> **Work task**
Once the line containing "Given: Click the globe public-visibility icon" has been copied, stop; copy every line before it exactly, beginning with the first line of the material below.

> **Data to examine**
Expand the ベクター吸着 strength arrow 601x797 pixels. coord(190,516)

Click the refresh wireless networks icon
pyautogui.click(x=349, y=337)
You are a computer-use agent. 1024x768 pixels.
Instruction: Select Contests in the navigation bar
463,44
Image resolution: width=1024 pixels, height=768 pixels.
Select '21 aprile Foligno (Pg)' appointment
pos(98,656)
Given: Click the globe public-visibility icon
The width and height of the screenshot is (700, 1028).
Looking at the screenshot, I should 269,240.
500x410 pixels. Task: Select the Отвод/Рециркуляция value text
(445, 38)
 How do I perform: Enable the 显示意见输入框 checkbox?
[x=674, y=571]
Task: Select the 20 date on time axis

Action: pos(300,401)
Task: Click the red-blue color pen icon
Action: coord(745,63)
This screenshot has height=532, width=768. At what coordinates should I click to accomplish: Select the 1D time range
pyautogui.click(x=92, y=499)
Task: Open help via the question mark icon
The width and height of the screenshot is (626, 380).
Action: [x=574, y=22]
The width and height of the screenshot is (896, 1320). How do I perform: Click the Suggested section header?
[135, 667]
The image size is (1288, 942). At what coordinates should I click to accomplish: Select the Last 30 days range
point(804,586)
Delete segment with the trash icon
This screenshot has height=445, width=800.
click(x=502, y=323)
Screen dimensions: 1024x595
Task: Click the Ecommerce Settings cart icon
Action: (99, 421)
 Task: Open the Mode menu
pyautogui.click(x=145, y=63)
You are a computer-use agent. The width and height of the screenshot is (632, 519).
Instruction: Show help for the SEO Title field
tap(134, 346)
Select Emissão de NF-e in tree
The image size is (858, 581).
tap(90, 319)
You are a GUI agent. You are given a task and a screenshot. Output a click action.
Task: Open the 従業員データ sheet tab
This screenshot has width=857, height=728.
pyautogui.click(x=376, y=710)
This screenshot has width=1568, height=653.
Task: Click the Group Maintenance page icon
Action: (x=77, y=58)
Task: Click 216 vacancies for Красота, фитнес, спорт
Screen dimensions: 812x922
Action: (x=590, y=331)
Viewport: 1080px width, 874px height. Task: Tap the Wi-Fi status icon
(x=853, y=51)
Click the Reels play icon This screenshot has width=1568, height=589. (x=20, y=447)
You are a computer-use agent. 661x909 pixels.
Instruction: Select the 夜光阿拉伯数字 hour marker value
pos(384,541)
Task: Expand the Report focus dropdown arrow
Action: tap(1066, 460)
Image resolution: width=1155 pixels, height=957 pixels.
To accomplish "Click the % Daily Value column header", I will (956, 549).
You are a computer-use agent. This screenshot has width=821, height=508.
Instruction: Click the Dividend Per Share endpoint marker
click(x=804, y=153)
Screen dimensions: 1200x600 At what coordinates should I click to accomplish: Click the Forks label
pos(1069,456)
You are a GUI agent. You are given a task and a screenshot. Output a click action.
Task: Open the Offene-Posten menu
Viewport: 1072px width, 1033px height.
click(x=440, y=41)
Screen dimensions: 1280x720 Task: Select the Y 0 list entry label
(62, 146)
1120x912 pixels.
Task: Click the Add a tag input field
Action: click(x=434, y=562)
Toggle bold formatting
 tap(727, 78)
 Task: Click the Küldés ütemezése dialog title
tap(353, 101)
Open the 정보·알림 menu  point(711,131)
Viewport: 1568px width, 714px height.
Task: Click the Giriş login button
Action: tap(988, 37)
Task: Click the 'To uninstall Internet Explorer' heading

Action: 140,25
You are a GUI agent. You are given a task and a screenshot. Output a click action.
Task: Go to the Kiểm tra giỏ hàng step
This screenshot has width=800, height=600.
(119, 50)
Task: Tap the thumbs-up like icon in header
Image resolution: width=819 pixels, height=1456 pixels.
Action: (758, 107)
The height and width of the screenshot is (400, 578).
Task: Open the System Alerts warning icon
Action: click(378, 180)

> **Result for this task**
Expand the ベクター吸着 strength arrow 601x797 pixels. coord(190,516)

Click the refresh wireless networks icon
pyautogui.click(x=349, y=337)
You are a computer-use agent. 1024x768 pixels.
Instruction: Select Contests in the navigation bar
463,44
Image resolution: width=1024 pixels, height=768 pixels.
Select '21 aprile Foligno (Pg)' appointment
pos(98,656)
Given: Click the globe public-visibility icon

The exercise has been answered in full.